**Ziel**
Schreib die Daten neu: Beginne bei der Zeile mit „At what coordinates“ und hör nach der Zeile mit „point(309,280)“ auf. Ersetze darin „yellow“ durch „orange“ und lass alles andere unverändert.

**Datenzeilen**
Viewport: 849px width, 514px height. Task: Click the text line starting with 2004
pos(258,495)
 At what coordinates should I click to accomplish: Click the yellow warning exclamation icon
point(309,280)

--

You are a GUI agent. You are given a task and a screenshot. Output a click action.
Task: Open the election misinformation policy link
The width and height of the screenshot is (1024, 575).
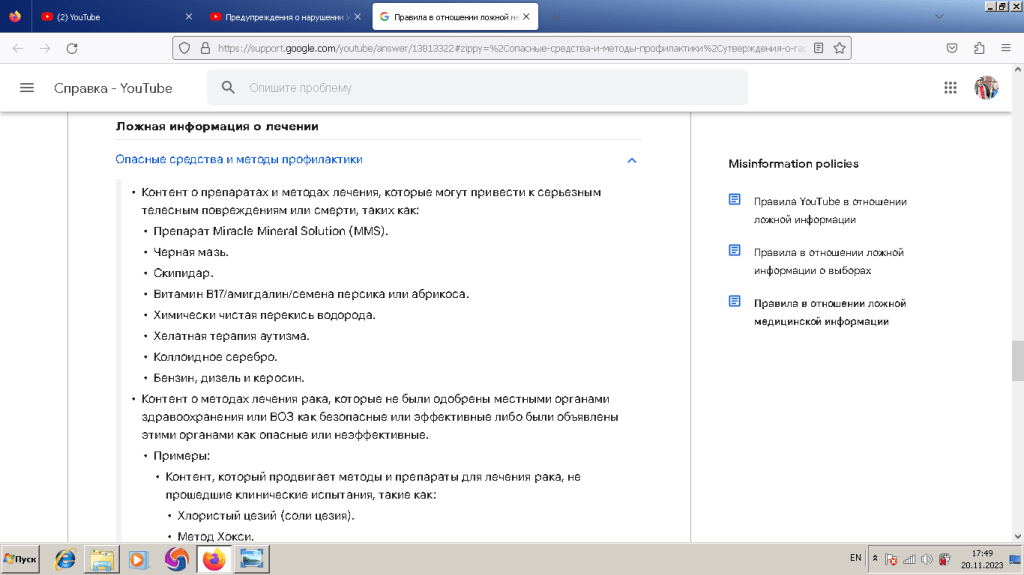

**Erwartete Antwort**
 At what coordinates should I click to accomplish: Click the orange warning exclamation icon
point(309,280)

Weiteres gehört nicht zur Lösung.